LiveKit incident

US - Issues with Track Egress starts

LiveKit experienced a minor incident on November 10, 2025 affecting US West - Egress and US East - Egress and 1 more component, lasting 2h 1m. The incident has been resolved; the full update timeline is below.

Started: Nov 10, 2025, 04:29 PM UTC
Resolved: Nov 10, 2025, 06:30 PM UTC
Duration: 2h 1m
Detected by Pingoru: Nov 10, 2025, 04:29 PM UTC

Affected components

US West - EgressUS East - EgressUS Central - Egress

Update timeline

investigating Nov 10, 2025, 04:29 PM UTC

We are currently investigating reports of track egresses failing to start in our US West and US Central regions. Other egress types are not impacted.
resolved Nov 10, 2025, 08:47 PM UTC

This incident was resolved as of 10:30 am PST and we have not observed any additional errors since then. We will update this incident with more details on the impact that we observed.
postmortem Nov 14, 2025, 12:55 AM UTC

# Summary Track Egress experienced intermittent failures and delayed status updates caused by RPC instability between the egress and controller services in US regions \(primarily Phoenix and Chicago\). Room Composite egresses saw a much smaller impact. Other egress types were not broadly affected.

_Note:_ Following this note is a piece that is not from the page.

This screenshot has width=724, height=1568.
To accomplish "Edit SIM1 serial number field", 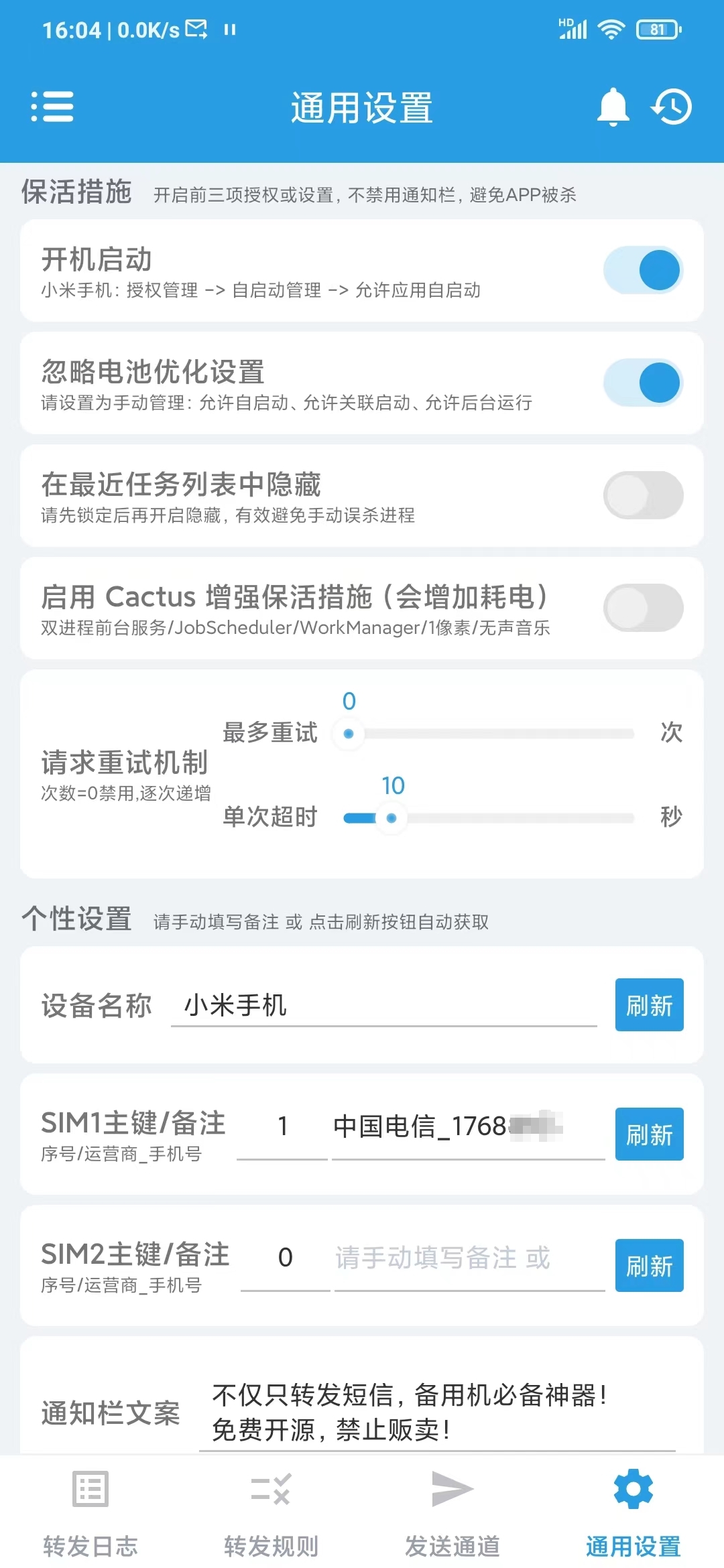I will 283,1126.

Customer impact \(initial estimates during window 2025-11-10 14:00–18:30 UTC\): * ~2.25% of Track Egress start requests failed * ~0.0175% of Room Composite starts failed * ~0.75% of egresses had missing or delayed status updates The incident was caused by a bug in the egress RPC client causing RPCs to fail in come conditions, affecting status updates and egress service availability. # Timeline Timestamps are in UTC * 14:00 Some TrackEgress request start failing. Some successful egresses never reach the COMPLETE status in the cloud dashboard * 14:14: First alert for increased egress start latency. Investigation starts * 18:00: Issue is identified as RPC failures preventing some egress instances from updating the egress state other or servicing new egress requests * 18:15: New egress instances are brought up to replace the failed ones, mitigating the outage. Customer impact ends. * Nov 12: Underlying bug in RPC client is identified and deployed to the egress cluster. # Root Cause Analysis The LiveKit infrastructure relies on controller nodes to dispatch requests to egress nodes, and to update the stored Egress status. A RPC mechanism is used to transport messages between these 2 services. A bug in the egress RPC client caused it to rarely get into a bad state, preventing it from sending new RPC messages. This means that the egress instance would be unable to update an egress request status, or to start servicing new requests. This would in turn cause the egress cluster to run out of capacity. # Mitigations The failed egress instances were drained and replaced with new ones. These new instances were monitored to ensure thay did not get into the failed state. The underlying issue in the RPC implementation was identified and corrected. We also added a watchdog into egress instances to automatically replace them with new ones such an issue were to occur again.